Teaching Statements

An accessible version of the documents on this site will be made available upon request. Contact cte@ku.edu to request the document be made available in an accessible format.


One critical source of information for the evaluation of teaching at KU is material that the instructor being evaluated puts together to document and represent their teaching. The Instructor Statement, or Self-Reflection, is the centerpiece of an instructor's documentation of their teaching. The statement(s) should go beyond philosophy of teaching. Use it to explain what and how you teach, giving specific examples to illustrate why you use the approaches you do and (very importantly) how you know whether those approaches are effective (i.e., the intellectual work involved in teaching). The Benchmarks dimensions and rubric can structure these reflective statements. In short, the reflective statement will center on these sorts of questions: 

  • What are your goals for student learning in your course(s) and why?
  • What approaches do you use to help students achieve these goals?
  • How do you know that students are achieving them?
  • How have your teaching experiences shaped your ongoing goals and practices as a teacher?

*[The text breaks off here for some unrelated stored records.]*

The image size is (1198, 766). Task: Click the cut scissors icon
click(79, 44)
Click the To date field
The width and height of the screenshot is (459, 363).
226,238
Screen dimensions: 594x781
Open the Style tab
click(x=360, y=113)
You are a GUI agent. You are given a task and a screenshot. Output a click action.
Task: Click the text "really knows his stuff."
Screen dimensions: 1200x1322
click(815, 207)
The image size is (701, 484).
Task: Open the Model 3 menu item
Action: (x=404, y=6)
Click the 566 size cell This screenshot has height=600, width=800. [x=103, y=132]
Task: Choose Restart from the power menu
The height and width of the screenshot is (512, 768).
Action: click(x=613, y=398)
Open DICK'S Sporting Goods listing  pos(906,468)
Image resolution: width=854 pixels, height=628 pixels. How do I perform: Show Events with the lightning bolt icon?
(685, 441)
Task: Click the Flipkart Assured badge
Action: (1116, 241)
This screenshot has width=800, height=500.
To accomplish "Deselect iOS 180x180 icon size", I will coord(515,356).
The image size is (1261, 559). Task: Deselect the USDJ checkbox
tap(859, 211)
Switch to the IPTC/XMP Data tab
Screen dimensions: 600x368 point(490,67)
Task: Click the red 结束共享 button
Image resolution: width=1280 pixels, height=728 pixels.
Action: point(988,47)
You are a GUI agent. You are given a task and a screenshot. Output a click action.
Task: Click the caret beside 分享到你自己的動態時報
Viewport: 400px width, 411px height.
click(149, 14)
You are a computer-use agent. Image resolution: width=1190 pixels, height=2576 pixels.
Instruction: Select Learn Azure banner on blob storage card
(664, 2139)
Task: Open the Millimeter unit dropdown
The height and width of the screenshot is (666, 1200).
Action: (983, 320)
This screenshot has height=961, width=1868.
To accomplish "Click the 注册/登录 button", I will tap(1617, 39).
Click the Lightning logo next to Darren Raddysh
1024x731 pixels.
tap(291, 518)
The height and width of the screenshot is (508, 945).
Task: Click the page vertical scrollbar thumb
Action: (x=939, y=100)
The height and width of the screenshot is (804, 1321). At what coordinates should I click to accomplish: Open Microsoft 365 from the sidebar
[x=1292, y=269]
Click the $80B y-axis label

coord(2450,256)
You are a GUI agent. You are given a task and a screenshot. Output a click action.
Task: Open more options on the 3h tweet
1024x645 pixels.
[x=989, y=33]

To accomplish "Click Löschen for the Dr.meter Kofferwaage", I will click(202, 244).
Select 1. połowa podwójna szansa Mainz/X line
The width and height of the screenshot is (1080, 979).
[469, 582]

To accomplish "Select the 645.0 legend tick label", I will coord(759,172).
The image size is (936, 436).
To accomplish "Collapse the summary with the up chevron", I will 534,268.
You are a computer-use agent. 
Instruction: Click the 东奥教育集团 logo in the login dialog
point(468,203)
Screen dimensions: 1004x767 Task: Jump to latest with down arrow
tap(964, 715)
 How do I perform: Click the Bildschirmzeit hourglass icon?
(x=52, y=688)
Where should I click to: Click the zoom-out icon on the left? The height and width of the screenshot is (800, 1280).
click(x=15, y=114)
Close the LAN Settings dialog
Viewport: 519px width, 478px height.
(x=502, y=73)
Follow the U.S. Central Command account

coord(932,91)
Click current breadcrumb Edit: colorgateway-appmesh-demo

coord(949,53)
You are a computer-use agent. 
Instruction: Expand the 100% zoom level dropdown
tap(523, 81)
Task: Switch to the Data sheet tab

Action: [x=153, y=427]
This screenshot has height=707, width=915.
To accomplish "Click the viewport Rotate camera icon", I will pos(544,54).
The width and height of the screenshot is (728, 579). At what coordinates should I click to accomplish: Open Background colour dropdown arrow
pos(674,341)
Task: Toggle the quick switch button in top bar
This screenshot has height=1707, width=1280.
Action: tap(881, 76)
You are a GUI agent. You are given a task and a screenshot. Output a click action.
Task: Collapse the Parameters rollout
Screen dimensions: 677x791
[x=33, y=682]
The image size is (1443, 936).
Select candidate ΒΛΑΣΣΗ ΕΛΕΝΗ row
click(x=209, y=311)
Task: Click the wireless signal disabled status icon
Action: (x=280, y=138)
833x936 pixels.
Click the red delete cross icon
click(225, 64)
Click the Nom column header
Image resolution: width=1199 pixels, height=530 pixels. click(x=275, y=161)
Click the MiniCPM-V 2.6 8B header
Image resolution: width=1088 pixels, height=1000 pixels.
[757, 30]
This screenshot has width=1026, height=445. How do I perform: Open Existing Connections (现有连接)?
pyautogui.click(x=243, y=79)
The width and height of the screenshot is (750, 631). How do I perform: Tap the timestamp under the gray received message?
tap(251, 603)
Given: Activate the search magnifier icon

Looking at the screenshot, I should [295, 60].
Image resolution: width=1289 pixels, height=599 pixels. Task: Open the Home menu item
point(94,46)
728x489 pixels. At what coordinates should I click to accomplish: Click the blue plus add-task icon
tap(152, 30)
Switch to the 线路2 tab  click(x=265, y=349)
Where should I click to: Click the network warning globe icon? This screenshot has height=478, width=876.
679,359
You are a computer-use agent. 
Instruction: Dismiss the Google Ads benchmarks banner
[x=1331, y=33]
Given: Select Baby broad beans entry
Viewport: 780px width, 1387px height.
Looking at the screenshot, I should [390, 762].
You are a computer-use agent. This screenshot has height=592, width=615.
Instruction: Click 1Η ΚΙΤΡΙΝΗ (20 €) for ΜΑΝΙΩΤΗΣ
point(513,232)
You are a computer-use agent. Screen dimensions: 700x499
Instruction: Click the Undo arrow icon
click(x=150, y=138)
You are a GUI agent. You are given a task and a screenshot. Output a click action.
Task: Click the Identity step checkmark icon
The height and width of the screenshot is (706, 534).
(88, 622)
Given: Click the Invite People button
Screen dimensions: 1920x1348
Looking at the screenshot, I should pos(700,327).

You can see that this set of questions asks about the kind of consideration of your teaching that’s been highlighted on this page. If you’ve been taking time each semester to think back on a course, you’ll have this part already done. It’s most important to show the growth of a course, rather than document every aspect of every course. By capturing the essence of how a course has changed over multiple offerings, you provide your colleagues with a good representation of your thinking, planning, and growing as a teacher.

The Benchmarks Framework page provides more detailed prompts and tools to guide self-reflective statements (a self-reflection narrative guide and a short form for self-reflection), along with suggestions for supporting documentation. This guidance is adaptable for P&T, multi-term, or annual reviews.  

For an example of this kind of writing, see this sample teaching statement (doc)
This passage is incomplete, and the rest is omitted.